Sven is on the hunt for the ‘right man’ to take the club forward, but like most things at Notts these days, his cards are being kept very close to his chest. So who is the right man for the job?
In my opinion, (and it purely is my opinion) Peter Taylor is the best candidate out there. Now many people are expecting a ‘marquee’ signing, a huge name manager to come in and catapault us up the leagues. I have to question the realism of this, and indeed, even if it is the right thing for the club?
In our current position, I think the most important aspect of the new man’s CV should be ‘does he have lower league experience’? If the answer to that question is no, then he should be eliminated from the search.
A manager like Taylor, who is well schooled in the bottom tiers, is aware of the other teams around us, and the better quality players. If you couple that with Sven’s contacts, we should be able to sign some good youngsters from Premier League clubs and develop a good mix going forward. And let’s be honest here, we’ve already got a decent little squad thanks to Charlie’s efforts over the summer.
The other advantage of a manager such as Taylor is he also has some experience in the Premier League and the Championship, as well as his time with the England kids.

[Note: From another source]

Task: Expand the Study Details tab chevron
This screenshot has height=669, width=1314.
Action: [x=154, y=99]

Other options for me are Paul Jewell and Steve Coppell, but I’m unsure as to just how realistic an appointment Coppell will be.
However, the likes of Roberto Mancini for me are miles wide of the mark, and I’d struggle to see how he would benefit a lower division club such as ourselves.

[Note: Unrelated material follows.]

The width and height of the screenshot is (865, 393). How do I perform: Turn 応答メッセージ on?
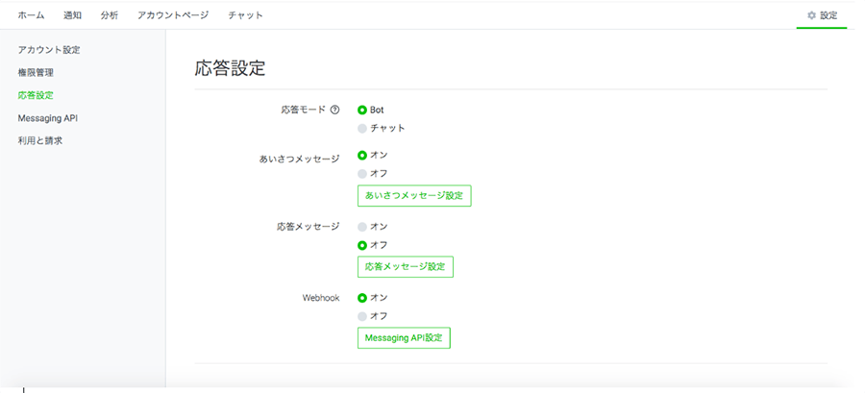(362, 227)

Then again, if we wait another week I’m sure Roy Keane will become available. Now there’s a possibility…
Well now, there are quite a few journalists with egg on their faces today. Despite all their assurances that Sven was ‘destined’ to leave Notts County for the Swedish national job, he turned them down to concentrate on his role as Director of Football at Meadow Lane.
I for one, am delighted that this is the case, but it has seriously made me question the standard of sports writers in this country. Some journalists who claimed Sven was about to pack his bags didn’t even bother finding a quote, and yet if they had spoken to the club they’d have discovered Eriksson had already turned down ‘more than 20’ jobs since he took on the role. Now even if I’d done that at University I’d have been slated, let alone working as a paid journalist!
But this is nothing new for Notts supporters. For weeks now, the Guardian have been publishing stories attacking the Notts ownership, claiming that the club will fail in the ratification attempt. They are also keen to know who owns the club, when the important issue should be ‘who owns any club’? Do we actually know who owns every club in the league? I mean 100% ownership, not just the ‘face’ of the club?
I’m also quite alarmed at just how negative the press have been towards the club in general since Munto’s takeover. Here is a small club with ambition, and yet the press seem determined to drag the club through the muck. If it was another League 2 club in our position, take Lincoln City for example, I’d be delighted for them, as it’s a chance for a club to break the status quo. What puzzles me is on one hand journalists complain about a ‘lack of competition within the Premier League’, and the domination of the ‘Big 4’, and yet when clubs demonstrate any level of ambition the press seek to destroy them (I’m clearly talking about Manchester City here, before you think I’m jumping the gun on Notts)
However, if Notts do achieve promotion this media glare is inevitably going to continue, so I think we’re all just going to have to accept it.
Fortunately however, the club’s fans seem to be united in their support, and the Football League’s decision yesterday to announce that the club’s backers have passed the ‘Fit and Proper Persons’ test is fantastic news, and league ratification is now only a few days away.
Now we can all look forward to the new manager’s appointment, safe in the knowledge that we’ve finally been accepted by the league and ‘future Notts County legend’ Sven is right behind our little ‘project’.
And that, my friends, is good news indeed.